Bashir was indicted by the International Criminal ICC for war crimes, crimes against humanity, and genocide committed in Darfur. Two warrants of arrest were issued against him in 2009 and 2010. As a member of the ICC, South Africa was obliged to arrest him and surrender him to the ICC.

Mail and Guardian reports that a full bench of judges presiding over the high profile matter on Monday upheld the view that Bashir should have been detained by South African authorities as ruled in the court order. But according to the paper African Union chairperson Robert Mugabe said at a media briefing following the closing of the AU summit that President Jacob Zuma had vowed to not allow police to arrest the Sudanese President..

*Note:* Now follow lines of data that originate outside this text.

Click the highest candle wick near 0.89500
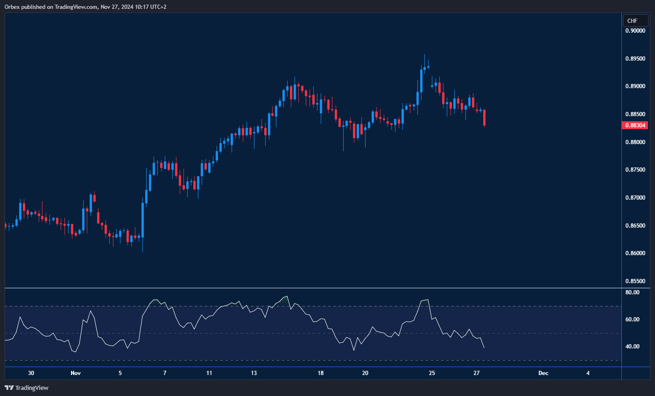The height and width of the screenshot is (396, 655). pos(424,58)
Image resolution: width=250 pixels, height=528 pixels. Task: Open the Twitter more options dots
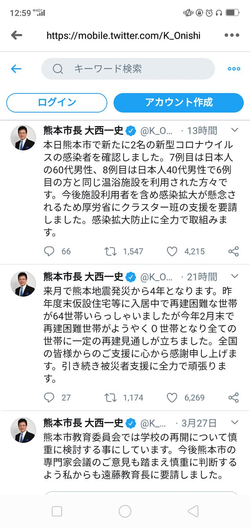tap(234, 69)
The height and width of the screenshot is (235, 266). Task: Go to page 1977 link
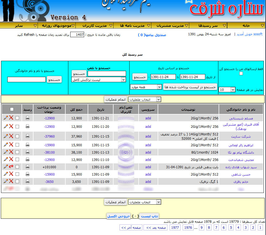(x=175, y=228)
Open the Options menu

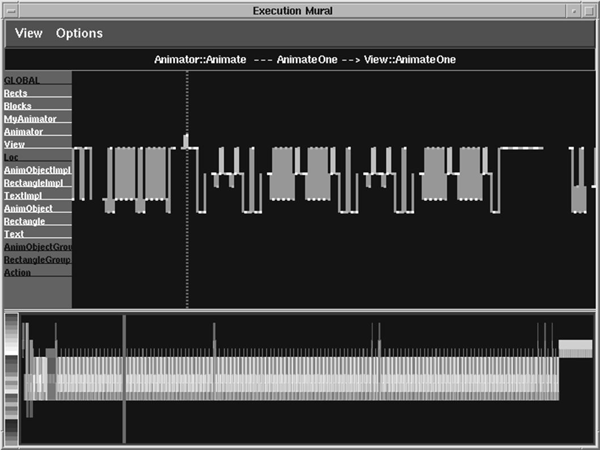point(79,33)
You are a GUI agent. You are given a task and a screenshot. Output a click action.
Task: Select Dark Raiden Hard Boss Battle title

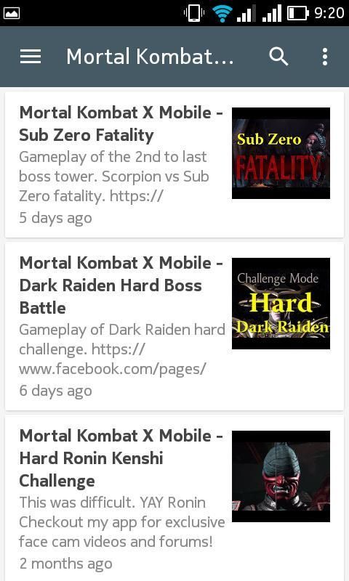[x=121, y=285]
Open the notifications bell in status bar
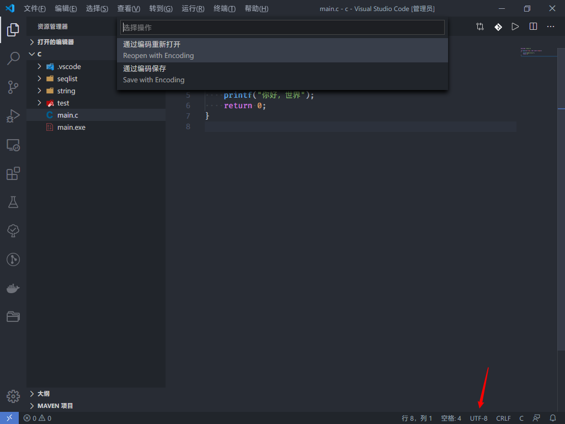This screenshot has height=424, width=565. pyautogui.click(x=553, y=418)
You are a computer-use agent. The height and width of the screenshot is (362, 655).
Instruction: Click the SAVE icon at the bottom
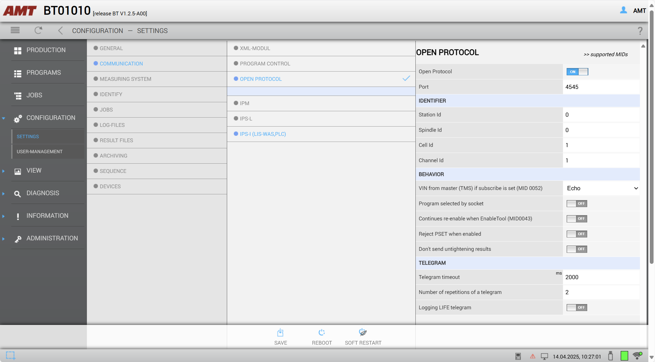coord(280,332)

City Press asked Professor Bonita Meyersfeld, director of the Centre for Applied Legal Studies and an associate professor of law at the School of Law, University of Witwatersrand, what she makes of the controversy. She says that South Africa has violated international law not once, but at least three times with its treatment of Sudan’s President Omar al-Bashir.

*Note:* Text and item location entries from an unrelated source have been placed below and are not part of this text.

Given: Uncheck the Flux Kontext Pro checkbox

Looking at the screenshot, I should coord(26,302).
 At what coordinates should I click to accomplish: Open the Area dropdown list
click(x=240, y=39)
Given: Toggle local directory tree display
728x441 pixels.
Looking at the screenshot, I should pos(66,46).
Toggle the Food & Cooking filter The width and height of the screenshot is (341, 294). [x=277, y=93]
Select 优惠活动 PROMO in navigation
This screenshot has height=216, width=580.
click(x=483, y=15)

Meyesfeld pointed to a first violation when Pretoria allowed him in in the first place and did not arrest him, thereby failing to fulfil the obligations of the terms of the Rome Statute which they ratified.” The second violation, she cited, was that he was welcomed at the African Union gathering in Sandton, Johannesburg and the third, when he was allowed to exit the country in defiance of a court order, according to City Press. Professor Meyesfeld also pointed to what she believed was South Africa’s steady shift to more conservative policies.

“We are no longer a poster child for human rights” she noted, warning that "Pretoria is now adopting a position on human rights that aligns itself with the likes of China and Russia, which are the most unpleasant set of bedfellows.”

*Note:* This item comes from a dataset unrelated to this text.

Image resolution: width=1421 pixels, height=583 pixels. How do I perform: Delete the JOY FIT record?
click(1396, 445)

BusinessDay warns that the government’s flouting of the court ruling ordering arrest of Sudanese President Omar al-Bashir has caused a looming constitutional crisis, as the matter is to be taken up by opposition parties in Parliament.

According to the paper, Deputy President Cyril Ramaphosa, SA’s special envoy to South Sudan, is likely to be grilled about the circumstances of Mr Bashir’s illegal departure when he answers questions in the National Council of Provinces on Wednesday. President Jacob Zuma could also be questioned on the matter when he appears in the National Assembly on Thursday to answer MPs’ questions.

Opposition party MPs, it reports, are demanding that the government be held accountable for contravening a court order and violating an international statute that Parliament ratified.
Jeremy Sarkin a South Africa Law Professor and Attorney of the High Court of South Africa holds in a column written in today’s Cape Argus newspaper that letting al-Bashir enter SA is proof that this country has sided with the AU at the cost of its human rights obligations.

Meanwhile Sudan’s army has denied a report that its troops surrounded bases in Darfur where South African peacekeeping forces are stationed as tension mounted over the fate of President Omar al-Bashir in Johannesburg. Netwerk24 earlier cited unidentified military officials as saying Sudanese soldiers had encircled the bases as a South African court debated Bashir’s potential arrest on war-crimes charges. About 1,400 South African troops are in Darfur as part of a combined AU, United Nations (UN) peacekeeping force.

The Sowetan posts a satirical comment about the United States expression of disappointment with South Africa’s failure to take action to prevent Sudanese President Omar al-Bashir, who faces genocide charges, from leaving the African Union conference in Johannesburg.  According to the paper the State Department spokesman Jeff Rathke, in a news briefing, declined to say South Africa should have arrested Bashir but said "clearly, some action should have been taken".

The United States, it must be recalled, are not signatories of the Rome Statute creating the ICC and had been under pressure from the tribunal themselves over the alleged roles of President George W. Bush, ex Vice President Dick Cheney and ex-Defence Secretary Donald Rumsfeld in alleged war crimes committed during the US military intervention in Iraq. South Africa "will escape with little more than a slap on the wrist for allowing international fugitive and war crimes accused Omar al-Bashir to escape justice", according to the Times.